Suitable transformations \(T()\) leading to normality can be found within the Box-Cox or power families. For a constant \(c\) and a power \(\lambda\), the Box-Cox transformation is given by \[T_{c,\lambda}(O_{dj})=\left\{\begin{array}{ll} \left[(O_{dj}+c)^{\lambda}-1\right]/\lambda, & \lambda\neq 0;\\ \log(O_{dj}+c), & \lambda= 0. \end{array}\right.\] The power family is given by \[T_{c,\lambda}^*(O_{dj})=\left\{\begin{array}{ll} (O_{dj}+c)^{\lambda}, & \lambda\neq 0;\\ \log(O_{dj}+c), & \lambda= 0. \end{array}\right.\] The log transformation is obtained in the two families setting \(\lambda=0\). MSE estimates of the EB estimators of \(\delta_d=h(\mathbf y_d)\) under BHF model can be obtained using the parametric bootstrap method for finite populations introduced by González-Manteiga et al. (2008).
Function ebBHF()
gives EB estimates of the area parameters
\(\delta_d=h(\mathbf y_d)\), where \(Y_{dj}=T(O_{dj}),\) based on BHF model
for \(Y_{dj}\).
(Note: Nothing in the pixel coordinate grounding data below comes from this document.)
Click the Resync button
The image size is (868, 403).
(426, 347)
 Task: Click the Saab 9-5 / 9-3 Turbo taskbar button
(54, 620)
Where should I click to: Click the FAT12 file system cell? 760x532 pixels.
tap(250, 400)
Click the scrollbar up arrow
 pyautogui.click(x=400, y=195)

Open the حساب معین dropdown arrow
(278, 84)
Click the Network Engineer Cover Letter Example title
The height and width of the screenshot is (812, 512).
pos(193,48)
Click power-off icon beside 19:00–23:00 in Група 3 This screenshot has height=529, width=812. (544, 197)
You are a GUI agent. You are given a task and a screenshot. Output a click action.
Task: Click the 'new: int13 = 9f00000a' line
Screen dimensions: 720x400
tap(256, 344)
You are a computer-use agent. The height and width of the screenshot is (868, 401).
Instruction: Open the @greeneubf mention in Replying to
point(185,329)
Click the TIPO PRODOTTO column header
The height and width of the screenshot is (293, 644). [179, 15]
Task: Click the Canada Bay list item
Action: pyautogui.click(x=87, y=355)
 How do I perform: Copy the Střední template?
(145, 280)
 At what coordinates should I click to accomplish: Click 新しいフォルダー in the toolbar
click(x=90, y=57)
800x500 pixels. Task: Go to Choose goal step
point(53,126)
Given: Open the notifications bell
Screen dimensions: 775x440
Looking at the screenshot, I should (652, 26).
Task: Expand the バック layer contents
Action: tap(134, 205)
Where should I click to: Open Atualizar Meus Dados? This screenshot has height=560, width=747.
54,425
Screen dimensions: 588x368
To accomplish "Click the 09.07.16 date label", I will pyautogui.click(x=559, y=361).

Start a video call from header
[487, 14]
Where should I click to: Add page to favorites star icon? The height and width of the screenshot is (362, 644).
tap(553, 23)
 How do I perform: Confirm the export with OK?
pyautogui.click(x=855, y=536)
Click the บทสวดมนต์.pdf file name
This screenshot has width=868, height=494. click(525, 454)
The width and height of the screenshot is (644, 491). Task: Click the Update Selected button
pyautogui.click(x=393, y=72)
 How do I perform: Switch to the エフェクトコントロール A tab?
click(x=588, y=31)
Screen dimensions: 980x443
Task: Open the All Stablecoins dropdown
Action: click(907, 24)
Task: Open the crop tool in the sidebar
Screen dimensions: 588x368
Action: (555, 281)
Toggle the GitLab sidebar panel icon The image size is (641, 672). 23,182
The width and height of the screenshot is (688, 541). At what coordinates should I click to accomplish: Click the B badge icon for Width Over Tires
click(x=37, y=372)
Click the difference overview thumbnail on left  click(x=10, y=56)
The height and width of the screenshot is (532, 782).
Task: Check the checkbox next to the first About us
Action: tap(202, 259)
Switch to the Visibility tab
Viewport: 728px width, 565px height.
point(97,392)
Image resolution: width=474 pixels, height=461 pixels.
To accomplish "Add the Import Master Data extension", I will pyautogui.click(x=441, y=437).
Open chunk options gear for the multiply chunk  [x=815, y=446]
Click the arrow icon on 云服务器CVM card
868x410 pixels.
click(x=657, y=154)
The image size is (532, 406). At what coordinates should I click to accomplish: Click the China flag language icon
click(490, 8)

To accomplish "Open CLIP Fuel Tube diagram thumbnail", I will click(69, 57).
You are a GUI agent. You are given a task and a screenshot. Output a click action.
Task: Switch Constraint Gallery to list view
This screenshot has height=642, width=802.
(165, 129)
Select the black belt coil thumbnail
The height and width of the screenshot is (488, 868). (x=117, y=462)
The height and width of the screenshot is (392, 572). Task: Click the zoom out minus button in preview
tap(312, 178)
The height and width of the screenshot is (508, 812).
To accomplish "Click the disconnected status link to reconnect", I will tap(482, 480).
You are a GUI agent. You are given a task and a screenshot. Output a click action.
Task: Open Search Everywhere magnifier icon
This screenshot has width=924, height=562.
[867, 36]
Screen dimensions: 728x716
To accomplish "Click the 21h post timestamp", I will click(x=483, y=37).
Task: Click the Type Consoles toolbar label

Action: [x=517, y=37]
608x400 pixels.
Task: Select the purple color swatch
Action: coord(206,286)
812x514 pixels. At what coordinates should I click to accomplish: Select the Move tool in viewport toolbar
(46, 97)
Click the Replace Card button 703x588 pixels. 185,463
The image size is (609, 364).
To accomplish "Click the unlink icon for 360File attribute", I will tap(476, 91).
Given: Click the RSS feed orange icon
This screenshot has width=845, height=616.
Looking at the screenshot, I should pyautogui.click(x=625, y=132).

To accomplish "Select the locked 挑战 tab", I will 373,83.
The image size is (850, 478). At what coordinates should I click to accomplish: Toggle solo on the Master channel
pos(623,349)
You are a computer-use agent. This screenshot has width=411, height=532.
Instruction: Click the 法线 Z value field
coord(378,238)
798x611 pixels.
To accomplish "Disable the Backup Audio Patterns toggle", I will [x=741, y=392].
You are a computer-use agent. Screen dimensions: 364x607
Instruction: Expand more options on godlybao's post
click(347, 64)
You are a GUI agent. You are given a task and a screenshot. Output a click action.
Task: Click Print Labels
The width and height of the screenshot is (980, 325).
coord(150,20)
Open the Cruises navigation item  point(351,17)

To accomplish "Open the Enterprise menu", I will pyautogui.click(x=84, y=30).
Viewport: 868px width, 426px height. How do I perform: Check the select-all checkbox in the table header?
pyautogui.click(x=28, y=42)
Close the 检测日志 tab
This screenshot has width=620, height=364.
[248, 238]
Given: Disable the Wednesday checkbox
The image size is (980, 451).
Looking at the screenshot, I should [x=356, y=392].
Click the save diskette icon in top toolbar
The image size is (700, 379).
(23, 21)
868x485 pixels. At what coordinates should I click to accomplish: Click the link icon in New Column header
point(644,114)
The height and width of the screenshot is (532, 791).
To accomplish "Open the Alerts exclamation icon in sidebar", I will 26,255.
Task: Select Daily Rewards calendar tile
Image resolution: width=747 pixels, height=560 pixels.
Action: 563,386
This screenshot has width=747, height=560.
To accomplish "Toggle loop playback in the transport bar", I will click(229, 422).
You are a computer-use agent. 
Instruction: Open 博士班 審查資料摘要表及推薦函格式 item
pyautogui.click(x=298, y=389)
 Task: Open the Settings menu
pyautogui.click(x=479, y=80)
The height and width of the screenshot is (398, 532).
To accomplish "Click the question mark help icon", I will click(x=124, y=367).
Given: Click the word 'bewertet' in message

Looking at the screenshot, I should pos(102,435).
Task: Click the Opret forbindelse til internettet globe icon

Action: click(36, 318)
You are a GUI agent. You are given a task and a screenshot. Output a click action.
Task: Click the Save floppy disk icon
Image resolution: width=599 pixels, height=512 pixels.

Function pbmseebBHF()
gives EB estimates together with
parametric bootstrap MSE estimates. The calls to these functions are:
ebBHF(formula, dom, selectdom, Xnonsample, MC = 100, data, transform = "BoxCox",
lambda = 0, constant = 0, indicator)
pbmseebBHF(formula, dom, selectdom, Xnonsample, B = 100, MC = 100, data,
transform = "BoxCox", lambda = 0, constant = 0, indicator)
In the left-hand side of the formula
object, we must put the vector of
observations of the original variables \(O_{dj}\). We can either select
"Box-Cox" or "power" family of transformations for \(O_{dj}\) through
the argument transform
. The constant \(c\) of the transformations is
specified through the argument constant
and the power is specified in
lambda
. This parameter is by default set to 0, which corresponds to
log transformation for both families. Setting lambda
equal to 1 and
letting the default constant equal to 0 implies no transformation. Note
that these functions assumes BHF model for the transformed variables
\(Y_{dj}=T(O_{dj})\). In the argument indicator
, we must provide the
name of the R function that is applied to the untransformed variables
\(O_{dj}\) to obtain the target area parameter. For example, if the target
parameters are the area medians of the original untransformed variables
\(O_{dj}\), we must specify indicator=median
regardless of the
transformation taken.
The two above functions require the values of auxiliary variables for
each out-of-sample unit (Xnonsample
). Additionally, in argument MC
we must specify the number of Monte Carlo samples \(L\) that we wish to
use in the Monte Carlo approximation of the EB estimators given in
Equation ((10)). These functions ignore the observations
with NA
values in formula
or dom
. They also deliver EB estimates
for areas with zero sample size, that is, for the areas specified in
selectdom
without any observations in formula
, as long as the values
of the auxiliary variables for all the units in these areas are included
in Xnonsample
. In this case, the functions generate the out-of-sample
elements \(Y_{dj}^{(\ell)}\) from model ((11)) with
\(\hat\gamma_d=0\).
The function ebBHF()
delivers a list of two objects: the first one is
called eb
and contains the EB estimates for each selected domain, and
the second one is called fit
, and contains a summary of the model
fitting. The function pbmseebBHF()
obtains the parametric bootstrap
MSE estimates together with the EB estimates. It delivers a list with
two objects. The first one, est
, is another list containing itself two
objects: the results of the point estimation process (eb
) and a
summary of the fitting process (fit
). The second one, mse
, contains
a data frame with the estimated MSEs for each selected domain.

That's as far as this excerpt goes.